Monday, November 8, 2010

Has Ben Bernanke Gone Bonkers?

Nothing puts people to sleep like Federal Reserve Bank monetary policy. The Ambian of all Fed maneuvers is the arcane practice of quantitative easing or QE. Yet Americans better start paying attention because a crisis of epic proportions may be brewing.

Fed Chairman Ben Bernanke recently announced a plan for the central bank to buy $600 billion of government debt. During the financial crisis, Bernanke has overseen the purchase of $1.7 trillion in government and mortgage bonds. The decision to embrace quantitative easing was greeted with benign news coverage which cheered the effort to boost the weak recovery of the U.S. economy.

However, the mainstream media as usual failed to grasp the significance of the Fed's move. The economic morons in the media were content to talk about the central bank's effort to increase the amount of credit available to borrowers. To do that, the bank issues new money to purchase assets from other banks, the media reported. Theoretically,at least, the banks then have more money to lend to businesses and consumers.

While the coverage is factually accurate, it obfuscates what is really going on here. Bernanke, who seems to have bought into President Obama's economic theories, has fashioned his own stimulus package. With Republicans poised to oppose any more billion dollar stimulus boondoggles, Bernanke decided to take matters in his own hands to circumvent the Congress. It is a maneuver fraught with high-stakes economic risks that far outweigh any expected benefits.
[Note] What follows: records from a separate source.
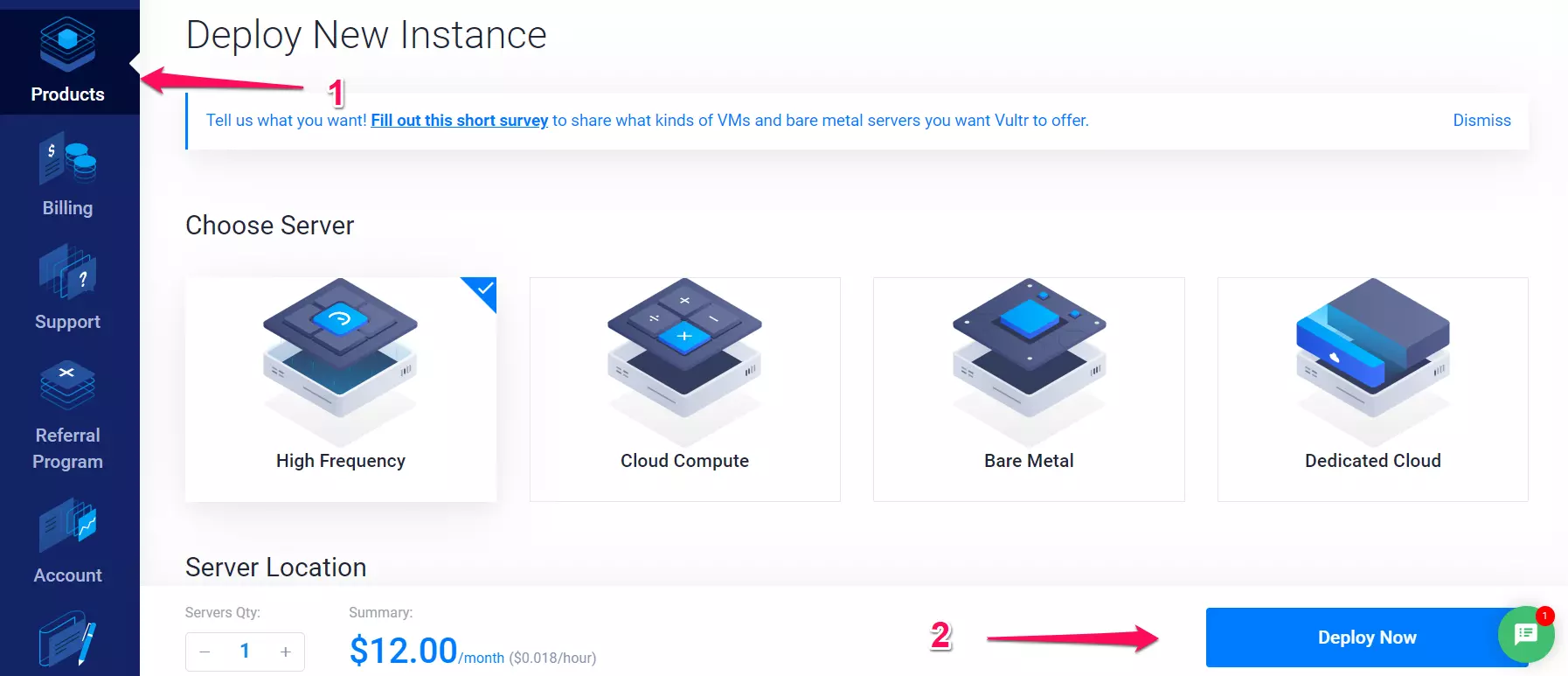Screen dimensions: 1568x676
Task: Open the live chat bubble icon
Action: click(x=1525, y=634)
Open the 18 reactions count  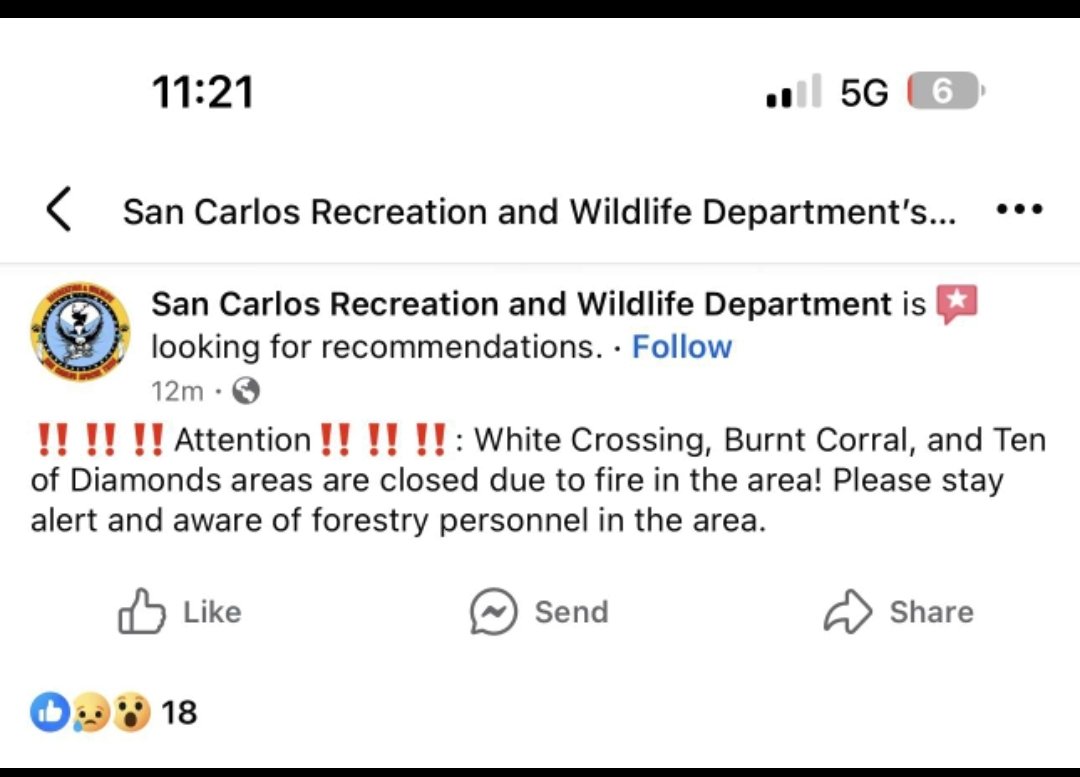[179, 712]
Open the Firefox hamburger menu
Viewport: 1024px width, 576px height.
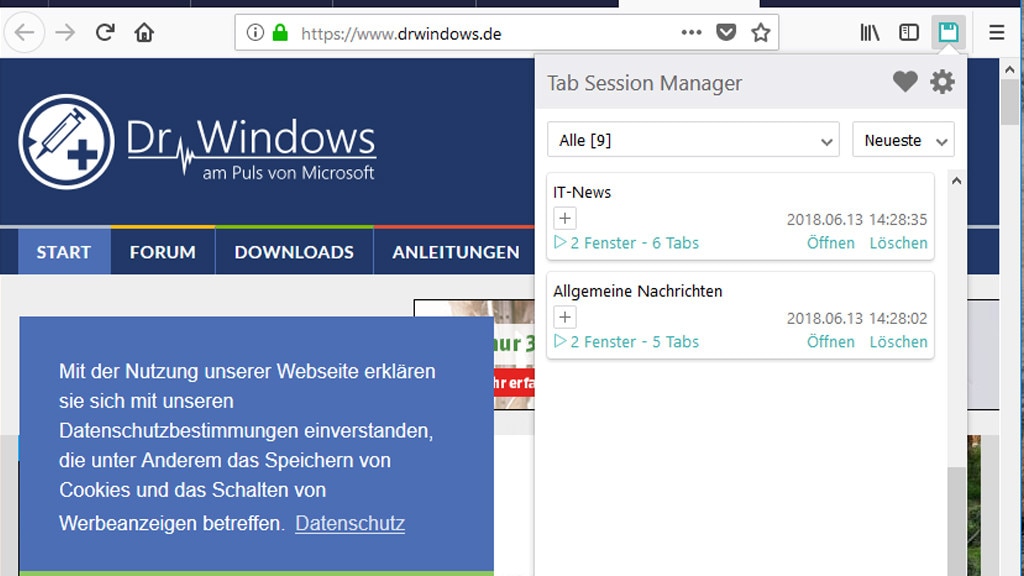pos(996,33)
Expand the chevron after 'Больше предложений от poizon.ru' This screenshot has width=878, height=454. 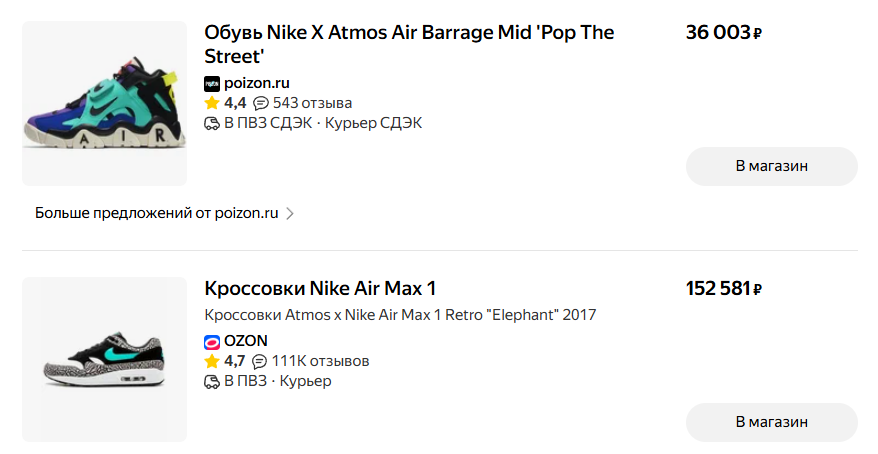290,213
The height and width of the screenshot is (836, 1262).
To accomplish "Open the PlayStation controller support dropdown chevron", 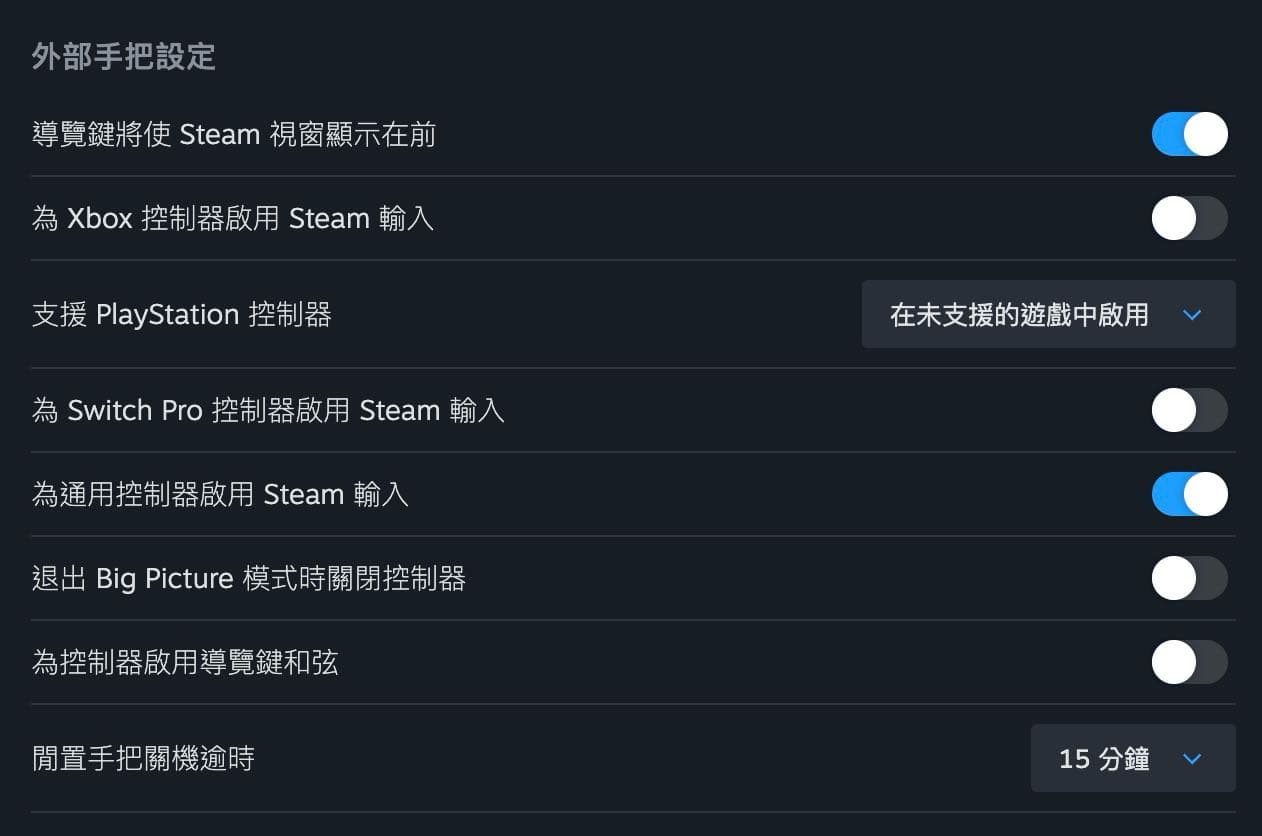I will [x=1192, y=314].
Bernanke's roll of the dice must first be understood for what it is. The Obama Administration's efforts to inject life into the economy have failed miserably by any measure, including the most important one, employment. With interest rates near zero, the Fed's latest move amounts to a show of financial resolve on the part of monetary policy makers. That's why defenders of the policy argue that QE has psychological value. For example, investors have driven up stock prices in the wake of the Fed's action. However, $600 billion dollars seems a steep price to pay for good feelings on Wall Street.

Meanwhile, the central bank is spending money it has created out of thin air. Increasing the money supply will create the likelihood of out-of-control inflation. While once the Fed was the staunch last line of defense against inflation, Bernanke seems to have forgotten the chief mission of the central bank in order to please his White House masters. So much for an independent Fed.

In addition, the Fed is purchasing assets, such as mortgage-backed securities, that run the risk of default. There are other questions surrounding the QE maneuver, including what happens when the Fed decides to sell the assets it has purchased through QE. When the central bank exits with its cash, this will tighten the supply of money, leaving less dollars for banks to lend.

Another victim of QE is the American dollar. It has gone into free fall since the Fed pulled the rug out from under previous efforts to shore up the currency. As a result, the currency has been seriously weakened. This makes American exports less costly, but drives up the cost of goods and services the country imports from other countries.

All that said, the most glaring weakness of the Fed's action has gone unreported. QE is based on a faulty premise that the asset purchase will spark borrowing by businesses and consumers, thus lifting spending to spark real economic growth. The assumption is bankrupt of any logic.

Businesses are sitting on something like $1 trillion in excess cash. The problem is not that corporations can't get money from lenders. In fact, many are using the low interest rates to borrow funds to restructure current debt. The overriding issue is that no business will begin investing until there are signs that consumers are spending again.

Bernanke has fallen prey to Harvard academic economics while ignoring common-sense pragmatic solutions. Putting money in consumers pockets is the one and only way to jump start the American economy. QE won't do that. If interest rates near zero for almost two years haven't convinced consumers to borrow money for homes, cars and other big ticket items, then easing credit further won't matter one iota.

While Bernanke continues to defend the Fed's policy shift, others have not been kind in their assessment of the central bank. The German finance minister hit the nail on the head when he said, "With all due respect, U.S. policy is clueless." Can we get an "Amen" to that?

Bernanke, once hailed as a genius molded in the image of his predecessor Alan Greenspan, has charted a controversial new path for economic recovery. His approach does not have history on its side. Other nations that have infamously tried versions of QE are Zimbabwe and Germany. In both cases, hyperinflation gutted the economies of the countries.

The new incoming Congress needs to reign in Bernanke before his strategy implodes, dragging the U.S. economy into decades of soaring inflation, staggering deficits and high unemployment.